With the loss of the space shuttle Challenger on Jan. 28, a Titan 34-D rocket on April 18, a Delta rocket on May 3 and the French Ariane, all of which carried American reconnaissance satellites, the United States no longer has the capability of putting satellites into orbit to monitor Soviet nuclear deployments and serve as early-warning systems against a ballistic-missile attack. The Challenger and the Delta rocket were launched from Cape Canaveral in Florida, the Titan from Vandenberg Air Force Base in California. Before the string of 1986 losses, a Titan blew up at Vandenberg last August and an Ariane rocket exploded at Kourou in September.


Although specific causes of all these accidents varied in each case, according to technical inquiry reports, the common denominator was that most of the rockets--including the Challenger’s solid-fuel boosters--had to be destroyed by radio command from the ground to prevent debris from falling into inhabited areas.

In the case of Ariane, the technical report on the causes of the May 30 accident concluded that it was the failure of the rocket’s third-stage engine to ignite properly and propel the rocket into orbit that forced a loss of power and triggered the destruct order four minutes and 36 seconds after launch.
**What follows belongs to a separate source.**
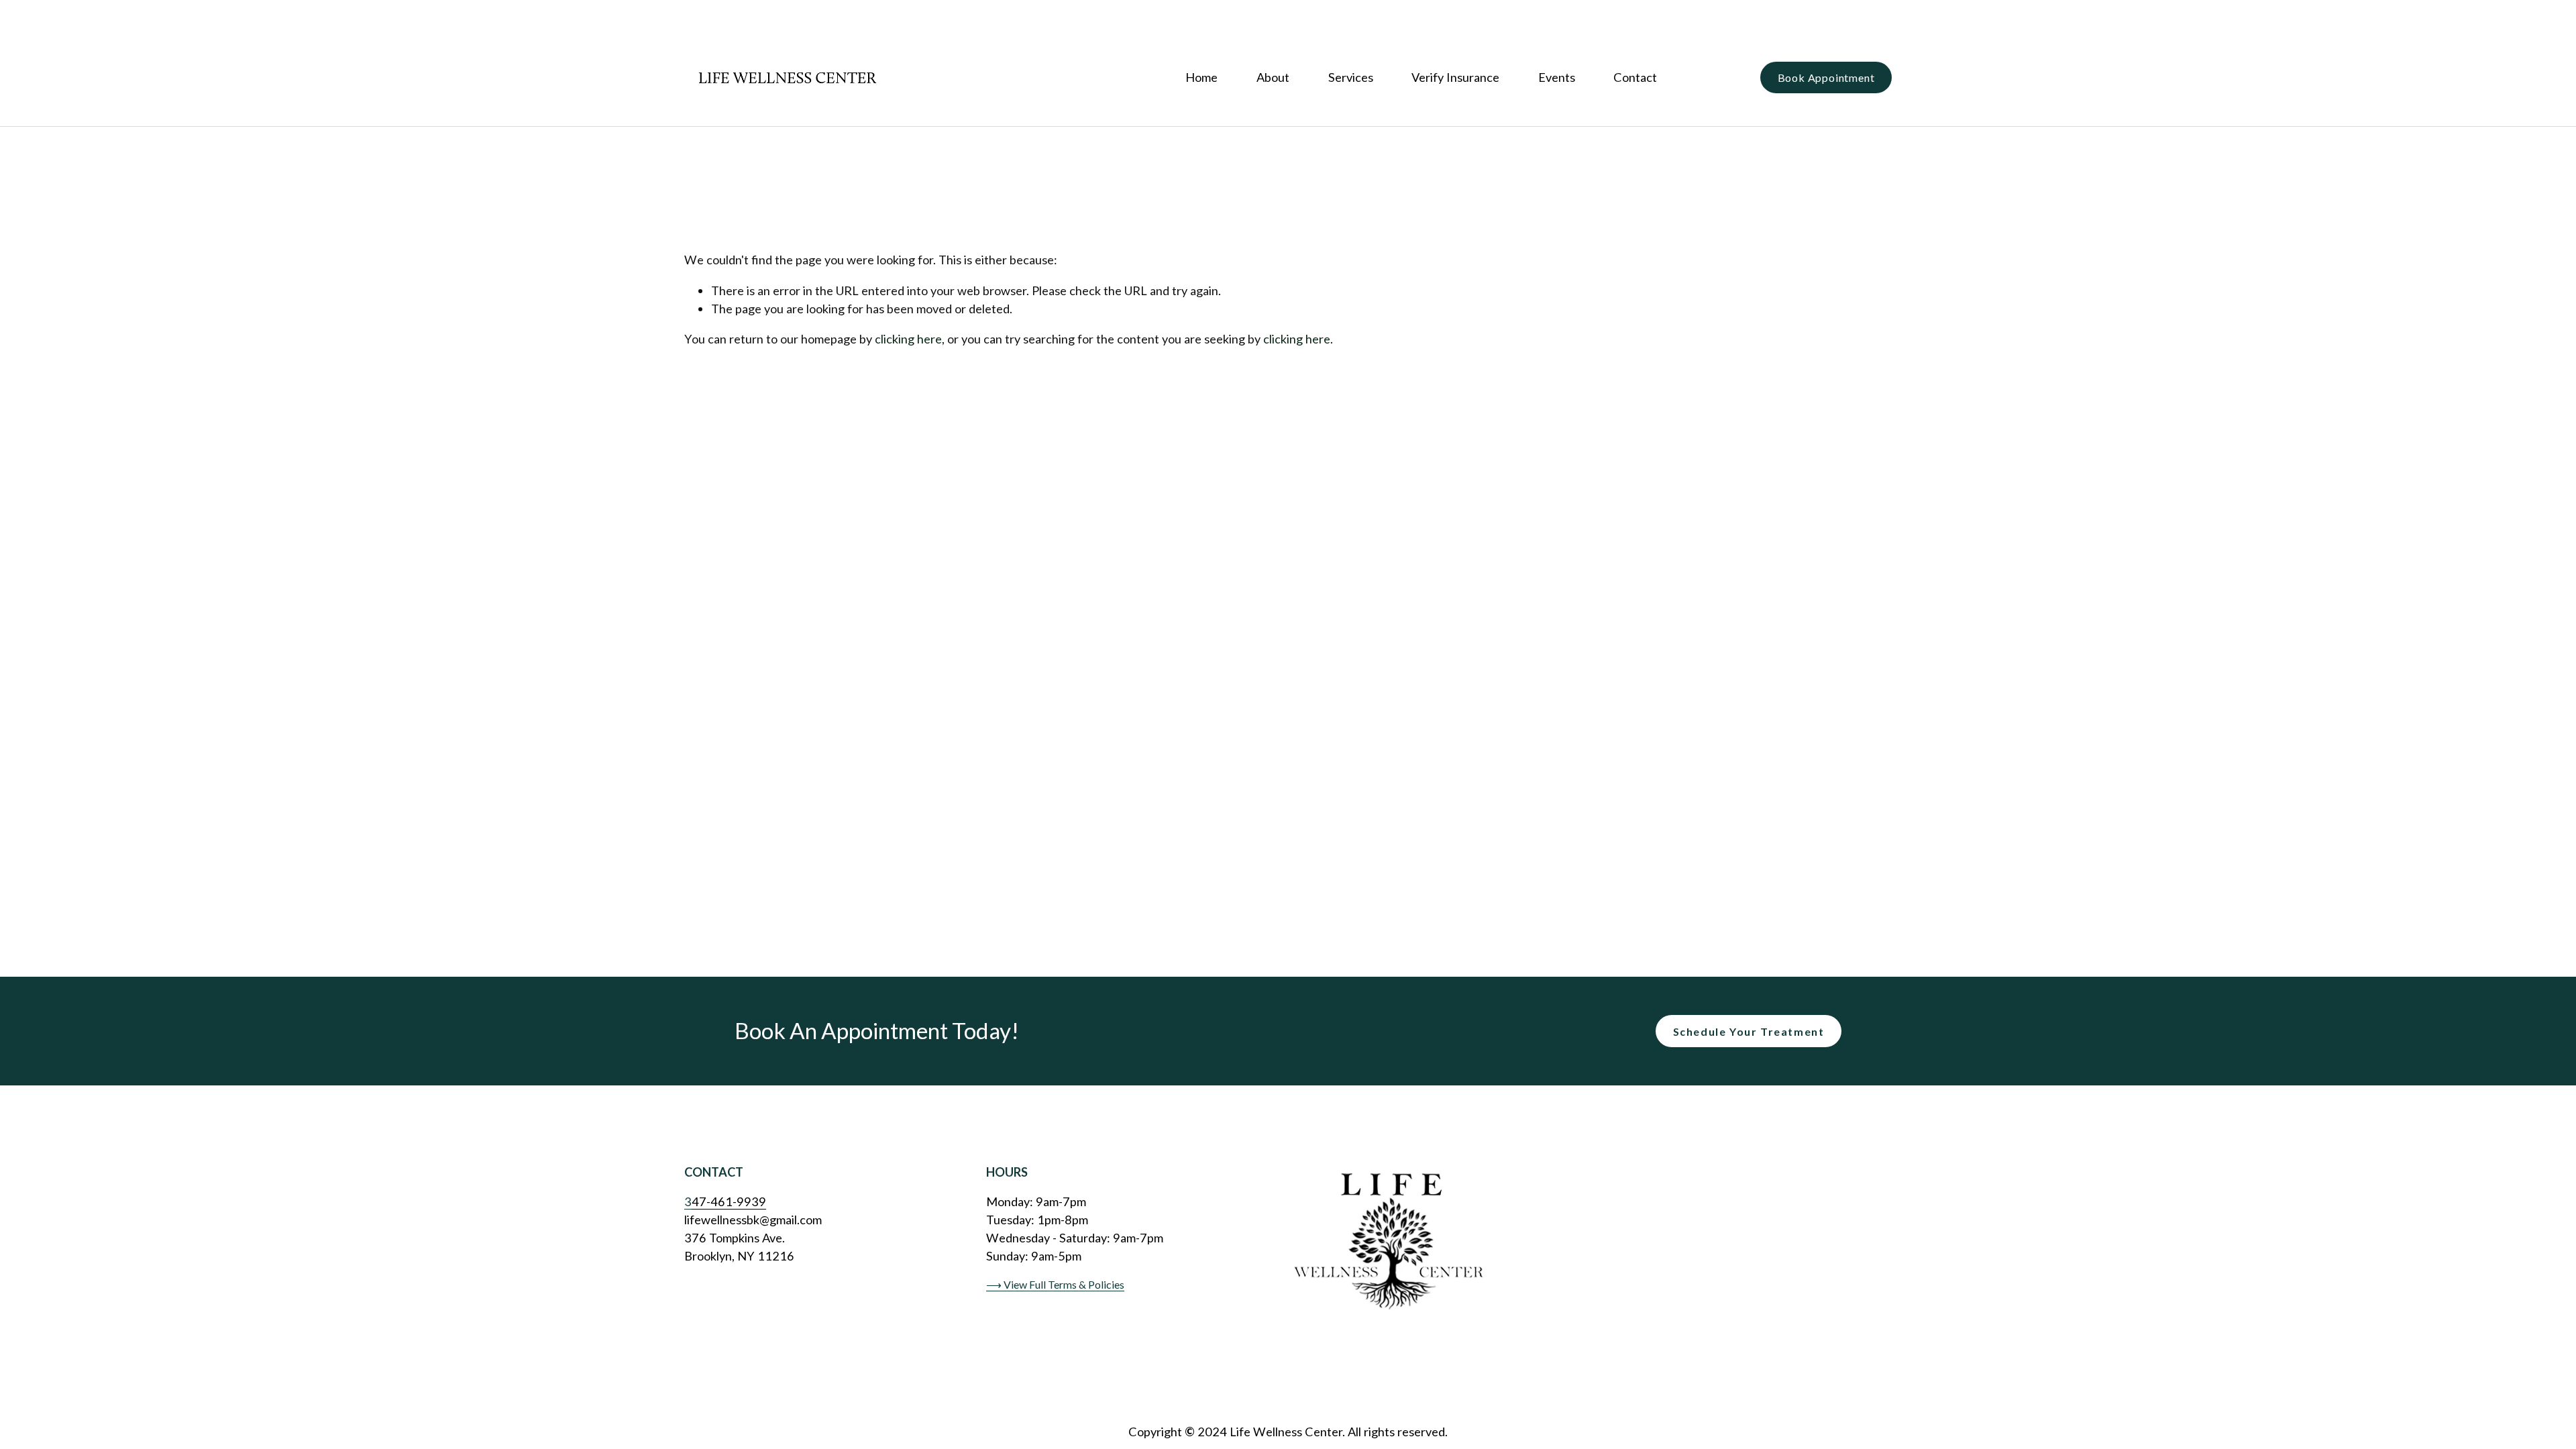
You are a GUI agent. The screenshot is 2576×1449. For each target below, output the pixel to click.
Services (1350, 77)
The full text of this report is available only to Ariane’s potential payload customers. For example, it was presented on Wednesday to the Commerce Department and the National Aeronautics and Space Administration by Frederic d’Allest, the general manager of France’s National Center of Space Studies. But French intelligence officials say that while the report is technically correct (the 1985 Ariane accident had the same cause), “it is very easy to perform sabotage in this context by one very well-placed person.”
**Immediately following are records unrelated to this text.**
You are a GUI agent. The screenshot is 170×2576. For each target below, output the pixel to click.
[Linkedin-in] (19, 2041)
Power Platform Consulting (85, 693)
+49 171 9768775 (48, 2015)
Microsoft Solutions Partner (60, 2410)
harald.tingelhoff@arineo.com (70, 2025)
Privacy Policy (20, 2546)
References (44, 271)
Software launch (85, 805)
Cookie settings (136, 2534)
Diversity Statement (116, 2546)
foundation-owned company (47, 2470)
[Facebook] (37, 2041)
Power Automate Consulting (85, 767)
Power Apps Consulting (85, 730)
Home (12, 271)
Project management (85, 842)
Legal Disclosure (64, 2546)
French intelligence officials declined to provide details concerning their new suspicions, but experts in this realm are fascinated and intrigued by a series of extraneous events that may have a bearing on the destruction of the West’s satellite launch capability.

By far the most interesting is the mysterious disappearance three years ago of a U.S. Air Force officer who specialized in space-launch command, control and communications for satellite surveillance systems. Capt. William Howard Hughes Jr., then 34 years old, was the “lead analyst” of the Command Control and Communication Surveillance Systems at the Air Force Operational Test and Evaluation Center at Kirkland Air Force Base in Albuquerque, N.M., which tests new space-related weapons systems. Among his responsibilities was the training of range officers in charge of destroying rockets malfunctioning after launch.

Hughes, who was single, was dispatched to the Netherlands on July 18, 1983, to work with North Atlantic Treaty Organization officers on the operations of AWACs electronic surveillance aircraft. He was due back in Albuquerque that Aug. 1. But after leaving for Europe, he was never seen again. On Dec. 9, 1983, the Air Force formally declared him a deserter.

Intelligence officers believe that Hughes was either captured by Soviet agents or voluntarily defected to the Soviet Union. At the time of his disappearance, the Air Force said that he had no classified materials with him. But these intelligence officers point out that Hughes’ knowledge of all the top-secret rocket launch procedures was invaluable to the Soviets, perhaps more so than the secrets delivered by recently captured spies. “He is worth his weight in gold to the Russians in terms of future ‘Star Wars,’ if we have them,” one said. They see a clear link between Hughes and possible sabotage of the American and French launches.


Another bizarre occurrence, neither explainable nor evidence of anything, was the sudden disappearance of Soviet trawlers from the Cape Canaveral area four hours before the scheduled launch of the Challenger on Jan. 28. The trawlers, which are electronic spy vessels, had been on station off the cape from the start of the U.S. space program. On that January morning, however, three or four trawlers steamed at flank speed in a northeastern direction away from the coast. Normally, these trawlers seek to monitor telemetric signals from the rockets before, during and after launch because they provide crucial data on the space vehicles’ performance--among the most avidly sought information by both the United States and the Soviet Union on each other’s ballistic arsenals. It is an absolute mystery why the trawlers, as observed by the U.S. Navy, went off station in this manner.